“No hay regalos, vamos a hacer una fiesta”. Esa es la frase que más se repite entre los integrantes de la comunidad indígena Emberá, a quienes el fin de año alcanzó, una vez más, en la capital del país.
A pocos kilómetros de la Plaza de Bolívar se encuentra la Unidad de Protección Integral (UPI) La Rioja, en la localidad de Los Mártires. Este recinto funciona desde 2022 como uno de los principales asentamientos para cerca de 500 personas, entre niños, jóvenes y adultos, que llegaron a la ciudad desplazados de sus territorios.
La FM se adentró en este albergue temporal para conocer cómo viven las festividades lejos de sus raíces. Tras el robusto portón azul, custodiado por funcionarios de Integración Social y la guardia indígena, se percibe una comunidad que intenta preservar sus tradiciones ancestrales en un entorno que les resulta ajeno.
Tradiciones limitadas por el asfalto
Aunque el enfoque de los Emberá es la conservación de sus costumbres, el choque con la vida urbana es evidente. Los líderes explican que en sus territorios la celebración incluye grandes comidas y actos colectivos; sin embargo, en Bogotá, el festejo se ve condicionado.
“Allá en el territorio hacemos fiesta, fritangas y chicharrones. Aquí no podemos porque los vecinos se incomodan. Respetamos porque esto es una ciudad y estamos en un barrio, pero en nuestra tierra tenemos libertad”, relató Alfonso Moyano, líder de la comunidad.
Pese a las restricciones del Distrito —que ha regulado el ingreso de alcohol al alojamiento— y a las precarias condiciones de hacinamiento y salubridad, los Emberá intentan mantener el espíritu festivo dentro de sus carpas con platos típicos como el tamal y la chicha.
El silencio de las donaciones
Al cruzar el umbral de La Rioja, los salones que hoy sirven como alcobas, cocinas y tendederos revelan una realidad cruda. “¿Qué nos traen para este año nuevo?”, es la pregunta que reciben los visitantes.
Más allá de la hospitalidad, los rostros reflejan la tristeza de una Navidad marcada por la escasez. Los líderes denuncian que, hasta la fecha, los niños no han recibido obsequios por parte del Distrito, fundaciones o particulares.

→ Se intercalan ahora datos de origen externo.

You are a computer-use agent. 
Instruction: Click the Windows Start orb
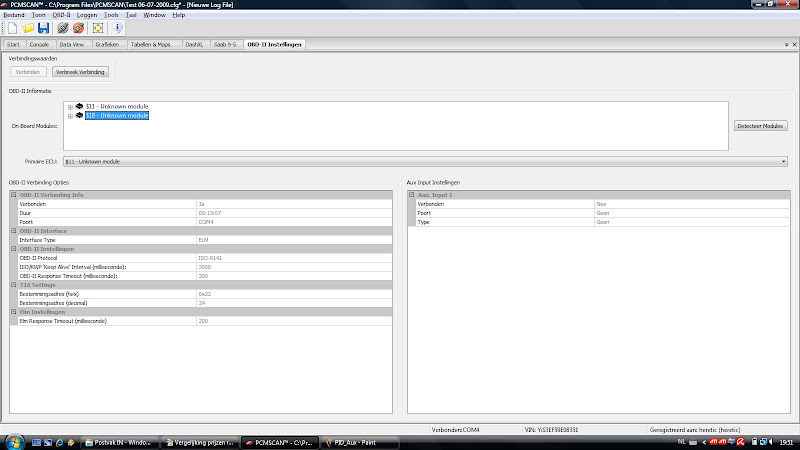click(14, 442)

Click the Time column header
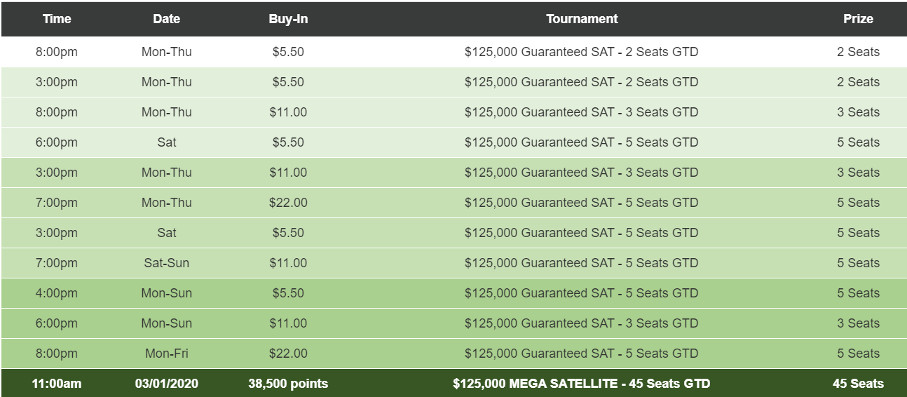(57, 19)
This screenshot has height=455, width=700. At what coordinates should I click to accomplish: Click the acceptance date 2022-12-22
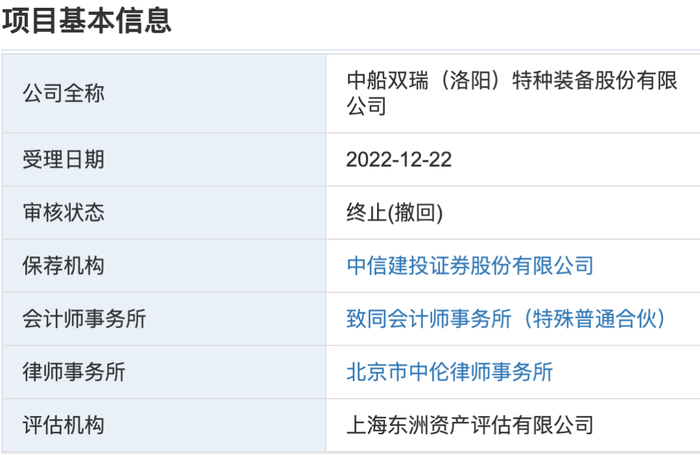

“Nuestro diciembre está muy triste. Pido a la Unidad de Víctimas que no nos desconozca; somos indígenas, pero también colombianos”, manifestó Saúl Cheché, otro de los líderes. Mientras Cheché habla de su fe en Tachancoré (su Dios), a pocos metros, madres adolescentes observan a sus hijos jugar con juguetes antiguos y deteriorados.
Entre el olvido y la supervivencia
Doria Molano, habitante de la UPI, señala que las restricciones administrativas dificultan incluso la ayuda externa. “Es muy difícil que una fundación traiga comida o regalos porque los gestores no lo permiten; a veces ni siquiera dejan ingresar gas para cocinar. No hay regalos, pero haremos fiesta”, sentencia.
Aunque sobre el asentamiento pesa una orden de desalojo, la comunidad clama por una reubicación digna dentro de la ciudad. Hernán Puyano, vocero Emberá, resume el sentir colectivo: “Ni siquiera hemos recibido ayudas. Toca pasar la Navidad aquí; estamos desplazados, pero estamos sobreviviendo”.